I’m happy to say that the US no longer is trying to make undead. They stopped that shortly after Vietnam though I think they're wishing they hadn't. Russia still continues their program from all I gather. Unfortunately, the leak of information came from them. They taught the French, who taught Saddam in exchange for cheap oil, or something like that. Undead are classified as WMD's as well. So there you have my history in a nutshell. As a reanimate, or a zombie, ghoul, or whatever you would like to label me, I do not require food, water, air, or sleep. For me, food is merely the way I maintain my cognizance. Without it I become more and more bestial. I do not exhaust myself, I do not sweat, and I do not weep. I have blood, but my heart is still. I am exothermic, and I do regenerate quickly for some reason, unless I sever a part, and then I only need to consume the living or freshly dead equivalent of whatever I lost. I don't really believe it is magic, but the scientific explanation takes up over a thousand pages, most of which have been lost.

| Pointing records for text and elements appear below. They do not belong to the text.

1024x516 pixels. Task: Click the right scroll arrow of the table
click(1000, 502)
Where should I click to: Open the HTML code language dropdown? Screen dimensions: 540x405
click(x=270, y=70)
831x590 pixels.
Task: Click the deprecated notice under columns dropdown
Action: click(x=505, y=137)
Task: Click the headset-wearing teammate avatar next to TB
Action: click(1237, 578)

As for Myers, he shot himself in the fifties, trying to end a lifetime of malpractice and cruel science, but a lifetime of exposure to his own research insured that he would have no peace from this world. He is the fourth member of our little band of immortal reanimates. The drivers have gone by many names in their service, but I knew them originally as Absalom Margrave and Tony Hall. In the future I will reveal more about myself and our service. For now let me leave you with the thought that I would not be writing this if I did not know that there is a crisis coming. I feel it in my old bones the way my contemporaries now feel the weather. Something is stirring that calls to the reanimated, and it is nothing that science can explain. It is something you must know if you wish to survive it with your current mode of existence intact.